[Stored data entries]
.....

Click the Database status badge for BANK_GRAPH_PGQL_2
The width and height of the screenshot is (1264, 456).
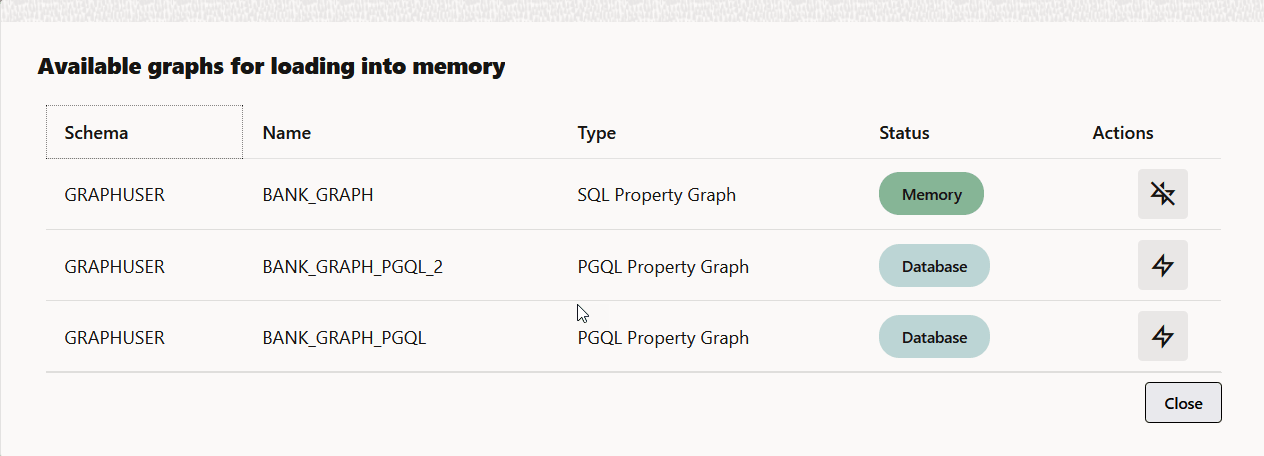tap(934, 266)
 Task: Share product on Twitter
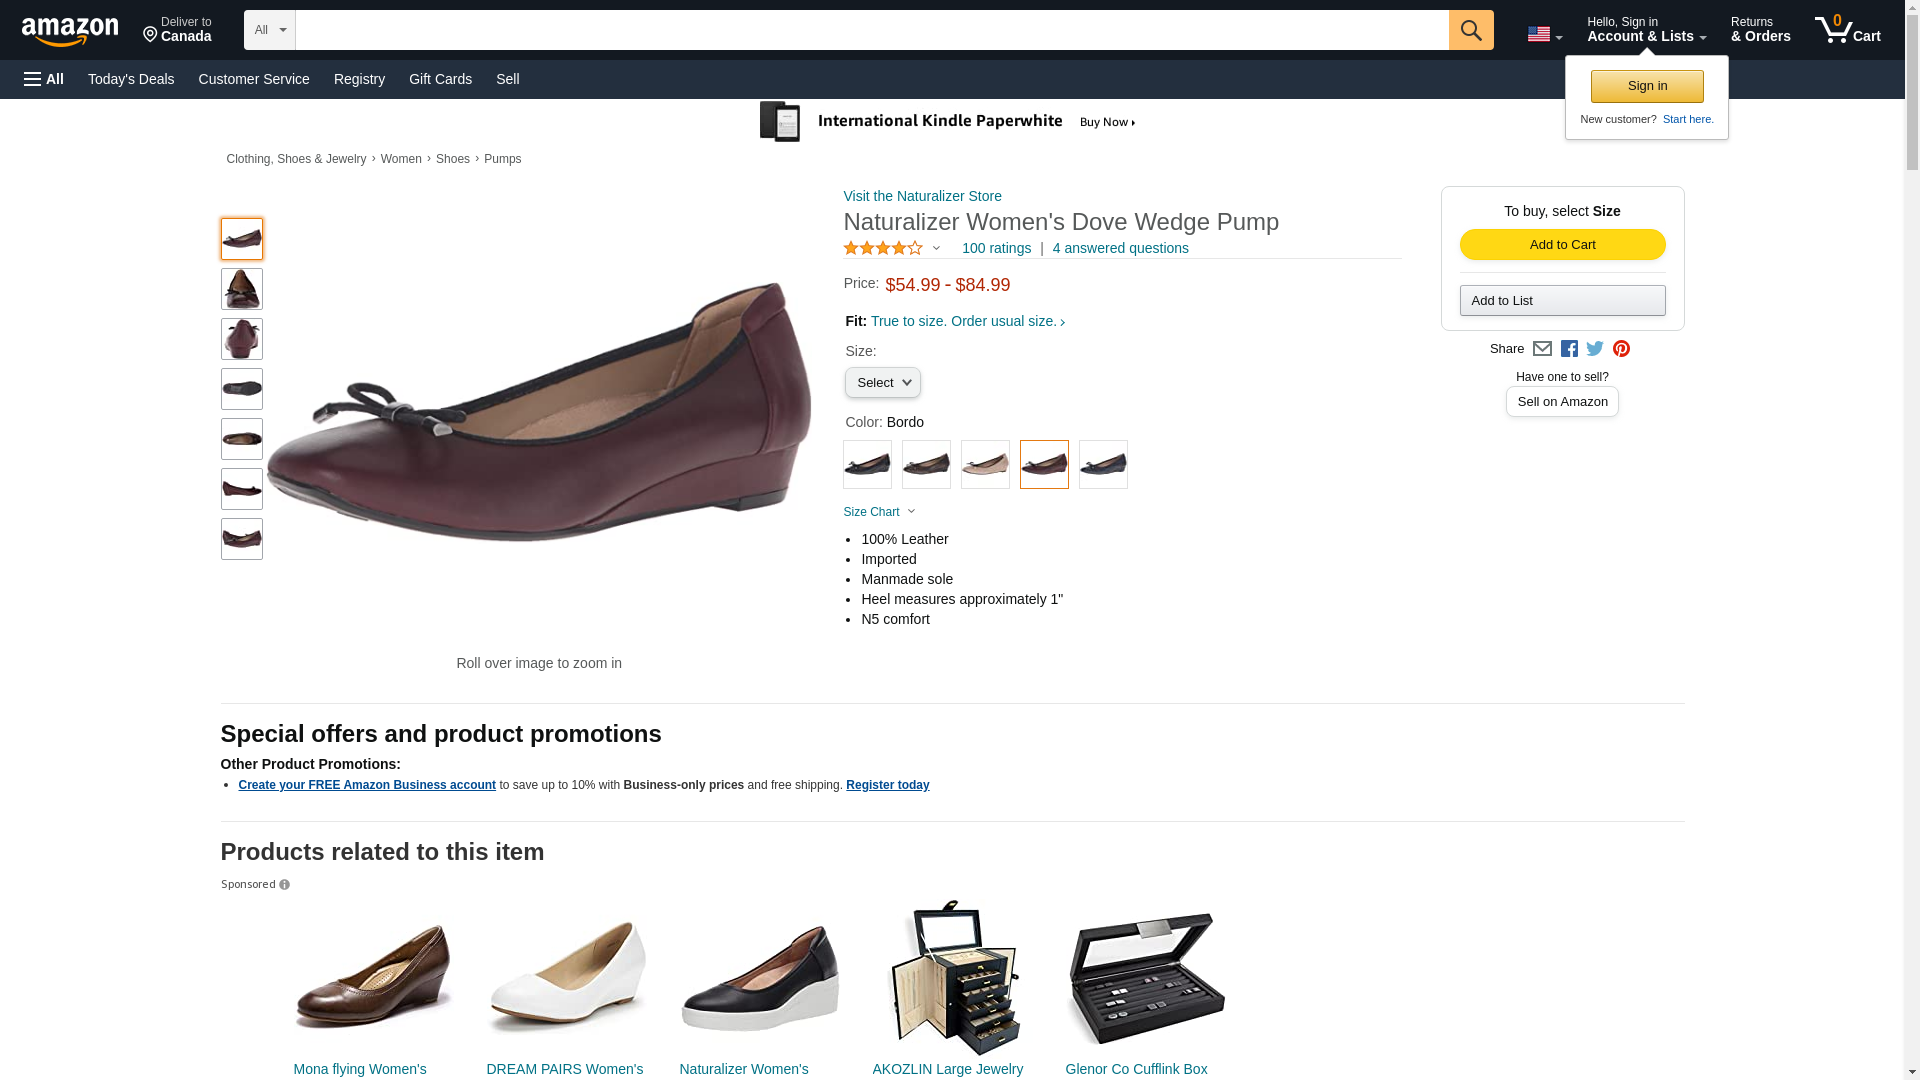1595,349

.....

## PROBLEM DETAILS
All lines above are to be restated word for word, with pictures excluded.

## ANSWER FOR THIS EXERCISE
Click the Database status badge for BANK_GRAPH_PGQL_2
The width and height of the screenshot is (1264, 456).
tap(934, 266)
 Task: Share product on Twitter
1595,349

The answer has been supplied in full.